*TASK ITEM*:
Copy out the lines below word for word.

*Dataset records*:

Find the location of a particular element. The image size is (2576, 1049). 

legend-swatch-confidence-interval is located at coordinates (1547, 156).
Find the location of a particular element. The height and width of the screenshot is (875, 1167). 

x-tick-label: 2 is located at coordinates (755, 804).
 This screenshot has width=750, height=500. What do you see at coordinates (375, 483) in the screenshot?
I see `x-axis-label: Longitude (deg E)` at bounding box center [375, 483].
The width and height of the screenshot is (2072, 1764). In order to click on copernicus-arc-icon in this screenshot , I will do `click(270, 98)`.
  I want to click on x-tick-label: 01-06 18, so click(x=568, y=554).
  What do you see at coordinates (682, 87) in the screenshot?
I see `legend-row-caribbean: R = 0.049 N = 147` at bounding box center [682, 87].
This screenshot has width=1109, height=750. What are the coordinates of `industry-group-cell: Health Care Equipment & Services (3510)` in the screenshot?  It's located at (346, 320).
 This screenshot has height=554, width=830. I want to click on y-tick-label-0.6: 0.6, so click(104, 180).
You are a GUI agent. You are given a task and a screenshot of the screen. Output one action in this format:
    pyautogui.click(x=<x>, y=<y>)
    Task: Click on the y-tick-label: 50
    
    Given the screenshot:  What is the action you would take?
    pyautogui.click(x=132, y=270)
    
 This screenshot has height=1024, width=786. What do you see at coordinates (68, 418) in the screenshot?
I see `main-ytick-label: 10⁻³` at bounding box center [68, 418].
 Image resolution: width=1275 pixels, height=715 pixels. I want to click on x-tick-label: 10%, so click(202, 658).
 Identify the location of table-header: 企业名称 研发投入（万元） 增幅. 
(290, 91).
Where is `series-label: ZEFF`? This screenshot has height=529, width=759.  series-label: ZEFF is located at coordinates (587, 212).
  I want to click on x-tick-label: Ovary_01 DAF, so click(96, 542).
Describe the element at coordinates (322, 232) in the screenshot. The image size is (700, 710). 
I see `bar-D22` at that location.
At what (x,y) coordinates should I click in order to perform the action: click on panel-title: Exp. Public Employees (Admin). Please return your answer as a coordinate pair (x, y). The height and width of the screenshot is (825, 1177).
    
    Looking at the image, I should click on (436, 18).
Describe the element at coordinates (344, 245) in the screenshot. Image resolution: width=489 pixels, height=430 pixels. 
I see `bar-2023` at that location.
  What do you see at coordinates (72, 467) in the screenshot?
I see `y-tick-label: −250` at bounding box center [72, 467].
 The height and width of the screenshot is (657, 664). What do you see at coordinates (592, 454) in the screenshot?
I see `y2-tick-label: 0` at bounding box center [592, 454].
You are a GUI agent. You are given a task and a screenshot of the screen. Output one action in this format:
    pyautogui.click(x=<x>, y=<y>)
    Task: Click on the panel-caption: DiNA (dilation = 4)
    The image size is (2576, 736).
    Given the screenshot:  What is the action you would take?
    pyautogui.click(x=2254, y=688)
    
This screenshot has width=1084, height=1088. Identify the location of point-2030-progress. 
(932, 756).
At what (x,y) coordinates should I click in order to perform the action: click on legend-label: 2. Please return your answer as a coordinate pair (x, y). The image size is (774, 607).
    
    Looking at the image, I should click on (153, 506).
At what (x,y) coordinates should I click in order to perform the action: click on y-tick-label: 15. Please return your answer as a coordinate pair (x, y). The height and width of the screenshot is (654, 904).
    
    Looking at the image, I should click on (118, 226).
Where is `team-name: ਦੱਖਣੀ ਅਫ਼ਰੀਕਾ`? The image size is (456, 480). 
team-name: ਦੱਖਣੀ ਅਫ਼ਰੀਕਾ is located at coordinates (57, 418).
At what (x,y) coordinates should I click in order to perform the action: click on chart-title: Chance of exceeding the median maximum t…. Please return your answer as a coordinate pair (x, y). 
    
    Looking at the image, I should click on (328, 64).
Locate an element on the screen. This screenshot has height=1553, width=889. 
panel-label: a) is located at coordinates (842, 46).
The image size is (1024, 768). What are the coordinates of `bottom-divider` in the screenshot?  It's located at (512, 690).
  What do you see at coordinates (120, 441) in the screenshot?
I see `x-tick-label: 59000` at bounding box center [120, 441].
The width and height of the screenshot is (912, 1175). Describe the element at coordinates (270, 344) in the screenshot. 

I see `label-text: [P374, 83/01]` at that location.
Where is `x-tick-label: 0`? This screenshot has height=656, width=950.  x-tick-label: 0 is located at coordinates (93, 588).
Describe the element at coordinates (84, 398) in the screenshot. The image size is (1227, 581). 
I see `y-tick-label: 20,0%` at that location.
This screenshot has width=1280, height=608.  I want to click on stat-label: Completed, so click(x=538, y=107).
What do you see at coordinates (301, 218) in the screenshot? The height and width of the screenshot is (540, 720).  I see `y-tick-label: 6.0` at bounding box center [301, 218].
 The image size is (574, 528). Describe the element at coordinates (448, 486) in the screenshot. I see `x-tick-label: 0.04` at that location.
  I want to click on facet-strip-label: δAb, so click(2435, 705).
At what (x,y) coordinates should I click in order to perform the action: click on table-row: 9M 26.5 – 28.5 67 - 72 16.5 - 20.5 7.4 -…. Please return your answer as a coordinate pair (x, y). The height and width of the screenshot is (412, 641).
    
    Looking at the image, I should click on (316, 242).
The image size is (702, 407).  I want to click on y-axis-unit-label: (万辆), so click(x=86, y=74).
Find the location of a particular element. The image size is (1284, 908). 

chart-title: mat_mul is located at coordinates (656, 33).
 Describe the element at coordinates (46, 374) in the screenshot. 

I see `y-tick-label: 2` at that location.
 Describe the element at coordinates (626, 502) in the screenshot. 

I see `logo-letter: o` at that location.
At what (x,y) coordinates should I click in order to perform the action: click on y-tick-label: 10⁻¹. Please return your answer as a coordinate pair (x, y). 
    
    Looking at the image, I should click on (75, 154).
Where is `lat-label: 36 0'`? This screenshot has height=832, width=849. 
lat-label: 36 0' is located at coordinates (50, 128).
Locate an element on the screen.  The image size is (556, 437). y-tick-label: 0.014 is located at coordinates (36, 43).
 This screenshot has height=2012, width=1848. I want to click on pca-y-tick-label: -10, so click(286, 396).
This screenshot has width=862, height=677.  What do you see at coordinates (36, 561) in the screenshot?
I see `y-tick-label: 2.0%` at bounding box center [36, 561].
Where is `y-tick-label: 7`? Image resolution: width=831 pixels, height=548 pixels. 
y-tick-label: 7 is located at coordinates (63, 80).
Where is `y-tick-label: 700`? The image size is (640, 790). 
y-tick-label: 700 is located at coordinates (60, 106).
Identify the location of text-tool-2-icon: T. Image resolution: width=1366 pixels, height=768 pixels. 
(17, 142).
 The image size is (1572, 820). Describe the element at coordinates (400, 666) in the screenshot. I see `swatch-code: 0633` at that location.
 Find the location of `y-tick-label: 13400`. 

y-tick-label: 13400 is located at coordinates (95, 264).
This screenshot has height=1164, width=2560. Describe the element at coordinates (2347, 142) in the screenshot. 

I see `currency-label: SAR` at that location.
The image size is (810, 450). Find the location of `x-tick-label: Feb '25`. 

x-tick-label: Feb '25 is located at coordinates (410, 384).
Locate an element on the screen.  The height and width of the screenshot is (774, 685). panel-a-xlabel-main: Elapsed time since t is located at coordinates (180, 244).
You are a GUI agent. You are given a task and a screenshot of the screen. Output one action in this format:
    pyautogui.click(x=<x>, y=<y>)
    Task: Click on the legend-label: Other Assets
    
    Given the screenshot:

*TASK OUTPUT*:
Find the location of a particular element. The image size is (2576, 1049). 

legend-swatch-confidence-interval is located at coordinates (1547, 156).
Find the location of a particular element. The height and width of the screenshot is (875, 1167). 

x-tick-label: 2 is located at coordinates (755, 804).
 This screenshot has width=750, height=500. What do you see at coordinates (375, 483) in the screenshot?
I see `x-axis-label: Longitude (deg E)` at bounding box center [375, 483].
The width and height of the screenshot is (2072, 1764). In order to click on copernicus-arc-icon in this screenshot , I will do `click(270, 98)`.
  I want to click on x-tick-label: 01-06 18, so click(x=568, y=554).
  What do you see at coordinates (682, 87) in the screenshot?
I see `legend-row-caribbean: R = 0.049 N = 147` at bounding box center [682, 87].
This screenshot has width=1109, height=750. What are the coordinates of `industry-group-cell: Health Care Equipment & Services (3510)` in the screenshot?  It's located at (346, 320).
 This screenshot has height=554, width=830. I want to click on y-tick-label-0.6: 0.6, so click(104, 180).
You are a GUI agent. You are given a task and a screenshot of the screen. Output one action in this format:
    pyautogui.click(x=<x>, y=<y>)
    Task: Click on the y-tick-label: 50
    
    Given the screenshot:  What is the action you would take?
    pyautogui.click(x=132, y=270)
    
 This screenshot has height=1024, width=786. What do you see at coordinates (68, 418) in the screenshot?
I see `main-ytick-label: 10⁻³` at bounding box center [68, 418].
 Image resolution: width=1275 pixels, height=715 pixels. I want to click on x-tick-label: 10%, so click(202, 658).
 Identify the location of table-header: 企业名称 研发投入（万元） 增幅. 
(290, 91).
Where is `series-label: ZEFF`? This screenshot has height=529, width=759.  series-label: ZEFF is located at coordinates (587, 212).
  I want to click on x-tick-label: Ovary_01 DAF, so click(96, 542).
Describe the element at coordinates (322, 232) in the screenshot. The image size is (700, 710). 
I see `bar-D22` at that location.
At what (x,y) coordinates should I click in order to perform the action: click on panel-title: Exp. Public Employees (Admin). Please return your answer as a coordinate pair (x, y). The height and width of the screenshot is (825, 1177).
    
    Looking at the image, I should click on (436, 18).
Describe the element at coordinates (344, 245) in the screenshot. Image resolution: width=489 pixels, height=430 pixels. 
I see `bar-2023` at that location.
  What do you see at coordinates (72, 467) in the screenshot?
I see `y-tick-label: −250` at bounding box center [72, 467].
 The height and width of the screenshot is (657, 664). What do you see at coordinates (592, 454) in the screenshot?
I see `y2-tick-label: 0` at bounding box center [592, 454].
You are a GUI agent. You are given a task and a screenshot of the screen. Output one action in this format:
    pyautogui.click(x=<x>, y=<y>)
    Task: Click on the panel-caption: DiNA (dilation = 4)
    The image size is (2576, 736).
    Given the screenshot:  What is the action you would take?
    pyautogui.click(x=2254, y=688)
    
This screenshot has width=1084, height=1088. Identify the location of point-2030-progress. 
(932, 756).
At what (x,y) coordinates should I click in order to perform the action: click on legend-label: 2. Please return your answer as a coordinate pair (x, y). The image size is (774, 607).
    
    Looking at the image, I should click on (153, 506).
At what (x,y) coordinates should I click in order to perform the action: click on y-tick-label: 15. Please return your answer as a coordinate pair (x, y). The height and width of the screenshot is (654, 904).
    
    Looking at the image, I should click on (118, 226).
Where is `team-name: ਦੱਖਣੀ ਅਫ਼ਰੀਕਾ`? The image size is (456, 480). 
team-name: ਦੱਖਣੀ ਅਫ਼ਰੀਕਾ is located at coordinates (57, 418).
At what (x,y) coordinates should I click in order to perform the action: click on chart-title: Chance of exceeding the median maximum t…. Please return your answer as a coordinate pair (x, y). 
    
    Looking at the image, I should click on (328, 64).
Locate an element on the screen. This screenshot has height=1553, width=889. 
panel-label: a) is located at coordinates (842, 46).
The image size is (1024, 768). What are the coordinates of `bottom-divider` in the screenshot?  It's located at (512, 690).
  What do you see at coordinates (120, 441) in the screenshot?
I see `x-tick-label: 59000` at bounding box center [120, 441].
The width and height of the screenshot is (912, 1175). Describe the element at coordinates (270, 344) in the screenshot. 

I see `label-text: [P374, 83/01]` at that location.
Where is `x-tick-label: 0`? This screenshot has height=656, width=950.  x-tick-label: 0 is located at coordinates (93, 588).
Describe the element at coordinates (84, 398) in the screenshot. The image size is (1227, 581). 
I see `y-tick-label: 20,0%` at that location.
This screenshot has width=1280, height=608.  I want to click on stat-label: Completed, so click(x=538, y=107).
What do you see at coordinates (301, 218) in the screenshot? The height and width of the screenshot is (540, 720).  I see `y-tick-label: 6.0` at bounding box center [301, 218].
 The image size is (574, 528). Describe the element at coordinates (448, 486) in the screenshot. I see `x-tick-label: 0.04` at that location.
  I want to click on facet-strip-label: δAb, so click(2435, 705).
At what (x,y) coordinates should I click in order to perform the action: click on table-row: 9M 26.5 – 28.5 67 - 72 16.5 - 20.5 7.4 -…. Please return your answer as a coordinate pair (x, y). The height and width of the screenshot is (412, 641).
    
    Looking at the image, I should click on (316, 242).
The image size is (702, 407).  I want to click on y-axis-unit-label: (万辆), so click(x=86, y=74).
Find the location of a particular element. The image size is (1284, 908). 

chart-title: mat_mul is located at coordinates (656, 33).
 Describe the element at coordinates (46, 374) in the screenshot. 

I see `y-tick-label: 2` at that location.
 Describe the element at coordinates (626, 502) in the screenshot. 

I see `logo-letter: o` at that location.
At what (x,y) coordinates should I click in order to perform the action: click on y-tick-label: 10⁻¹. Please return your answer as a coordinate pair (x, y). 
    
    Looking at the image, I should click on (75, 154).
Where is `lat-label: 36 0'`? This screenshot has height=832, width=849. 
lat-label: 36 0' is located at coordinates (50, 128).
Locate an element on the screen.  The image size is (556, 437). y-tick-label: 0.014 is located at coordinates (36, 43).
 This screenshot has height=2012, width=1848. I want to click on pca-y-tick-label: -10, so click(286, 396).
This screenshot has width=862, height=677.  What do you see at coordinates (36, 561) in the screenshot?
I see `y-tick-label: 2.0%` at bounding box center [36, 561].
Where is `y-tick-label: 7`? Image resolution: width=831 pixels, height=548 pixels. 
y-tick-label: 7 is located at coordinates (63, 80).
Where is `y-tick-label: 700`? The image size is (640, 790). 
y-tick-label: 700 is located at coordinates (60, 106).
Identify the location of text-tool-2-icon: T. Image resolution: width=1366 pixels, height=768 pixels. 
(17, 142).
 The image size is (1572, 820). Describe the element at coordinates (400, 666) in the screenshot. I see `swatch-code: 0633` at that location.
 Find the location of `y-tick-label: 13400`. 

y-tick-label: 13400 is located at coordinates (95, 264).
This screenshot has height=1164, width=2560. Describe the element at coordinates (2347, 142) in the screenshot. 

I see `currency-label: SAR` at that location.
The image size is (810, 450). Find the location of `x-tick-label: Feb '25`. 

x-tick-label: Feb '25 is located at coordinates (410, 384).
Locate an element on the screen.  The height and width of the screenshot is (774, 685). panel-a-xlabel-main: Elapsed time since t is located at coordinates (180, 244).
You are a GUI agent. You are given a task and a screenshot of the screen. Output one action in this format:
    pyautogui.click(x=<x>, y=<y>)
    Task: Click on the legend-label: Other Assets
    
    Given the screenshot:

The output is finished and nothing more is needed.